If I Am Not For Myself...
There are words I return to when I'm standing at a crossroads.
They belong to Hillel the Elder, a Jewish sage who lived over two thousand years ago. He asked three questions that have echoed through centuries of interpretation, and they surface in my mind whenever I need to remember who I am, who I've been, and who I am becoming.
"If I am not for myself, who will be for me? If I am only for myself, what am I? If not now, when?"
The rabbis who study these words distinguish between two selves: the "I," which is the deepest self, the divine image we carry, and the "me," which is the persona we construct through life. Hillel seems to be saying that if we do not advocate for that deeper self, no one else will. The "me" that operates in the world becomes a shell, a collection of influences absorbed from others. But the questions contain a check and a balance. If we are only for ourselves, we become something less than human. And if we keep waiting to act, we may wait forever.
If I am not for myself, who will be for me?
I have a tendency to give too much. To center others at my own expense. To shrink so that someone else can expand. This is not generosity. It is a form of self-abandonment that I have had to unlearn, slowly and painfully, over decades.
Hillel's first question is a corrective. It reminds me that I am the one who teaches people how to treat me. That self-advocacy is not selfishness but reverence for what I carry. That no one else can fight for my place in the world if I refuse to claim it.

RECORDED INFORMATION
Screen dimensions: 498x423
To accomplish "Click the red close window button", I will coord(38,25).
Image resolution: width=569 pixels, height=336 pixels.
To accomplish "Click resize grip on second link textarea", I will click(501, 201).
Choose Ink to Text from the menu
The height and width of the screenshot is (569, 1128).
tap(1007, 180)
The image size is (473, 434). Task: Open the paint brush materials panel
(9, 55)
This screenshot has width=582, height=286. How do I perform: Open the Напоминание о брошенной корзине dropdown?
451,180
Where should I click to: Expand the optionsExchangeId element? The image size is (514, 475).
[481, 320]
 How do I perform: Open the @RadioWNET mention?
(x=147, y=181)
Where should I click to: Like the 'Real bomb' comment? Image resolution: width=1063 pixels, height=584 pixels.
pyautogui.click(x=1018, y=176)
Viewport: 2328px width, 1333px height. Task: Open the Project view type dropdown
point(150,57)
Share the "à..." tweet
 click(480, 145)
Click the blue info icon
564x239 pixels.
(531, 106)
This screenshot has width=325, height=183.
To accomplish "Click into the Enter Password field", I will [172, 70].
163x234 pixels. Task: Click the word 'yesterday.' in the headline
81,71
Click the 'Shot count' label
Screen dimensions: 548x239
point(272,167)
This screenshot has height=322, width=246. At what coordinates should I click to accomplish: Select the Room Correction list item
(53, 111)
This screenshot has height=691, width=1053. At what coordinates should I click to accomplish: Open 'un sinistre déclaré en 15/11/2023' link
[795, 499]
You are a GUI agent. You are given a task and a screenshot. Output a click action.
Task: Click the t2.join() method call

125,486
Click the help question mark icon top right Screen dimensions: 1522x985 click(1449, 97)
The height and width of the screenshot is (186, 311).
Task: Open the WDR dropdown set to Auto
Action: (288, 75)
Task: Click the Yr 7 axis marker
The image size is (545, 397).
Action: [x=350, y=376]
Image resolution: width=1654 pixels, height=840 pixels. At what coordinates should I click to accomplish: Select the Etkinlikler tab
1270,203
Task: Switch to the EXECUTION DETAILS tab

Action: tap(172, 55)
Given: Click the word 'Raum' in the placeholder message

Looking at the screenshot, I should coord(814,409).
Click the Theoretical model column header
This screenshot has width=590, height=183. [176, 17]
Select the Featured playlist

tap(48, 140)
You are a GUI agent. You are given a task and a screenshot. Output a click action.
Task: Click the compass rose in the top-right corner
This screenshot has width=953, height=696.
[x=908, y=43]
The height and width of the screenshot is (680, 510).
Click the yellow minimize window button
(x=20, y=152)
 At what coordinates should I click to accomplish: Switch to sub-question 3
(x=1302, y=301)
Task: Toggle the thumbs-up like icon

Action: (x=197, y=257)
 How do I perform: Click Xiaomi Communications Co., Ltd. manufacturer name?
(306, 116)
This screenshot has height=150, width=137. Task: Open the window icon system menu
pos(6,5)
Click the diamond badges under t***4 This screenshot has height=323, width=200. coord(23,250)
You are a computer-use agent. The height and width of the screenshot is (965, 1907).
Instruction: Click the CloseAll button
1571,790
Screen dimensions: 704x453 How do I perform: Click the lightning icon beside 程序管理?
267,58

YOUR INSTRUCTIONS
Render this sentence from the essay on Hillel's questions into Spanish: "It reminds me that I am the one who teaches people how to treat me."

EXPECTED OUTPUT
Me recuerda que soy yo quien enseña a la gente cómo tratarme.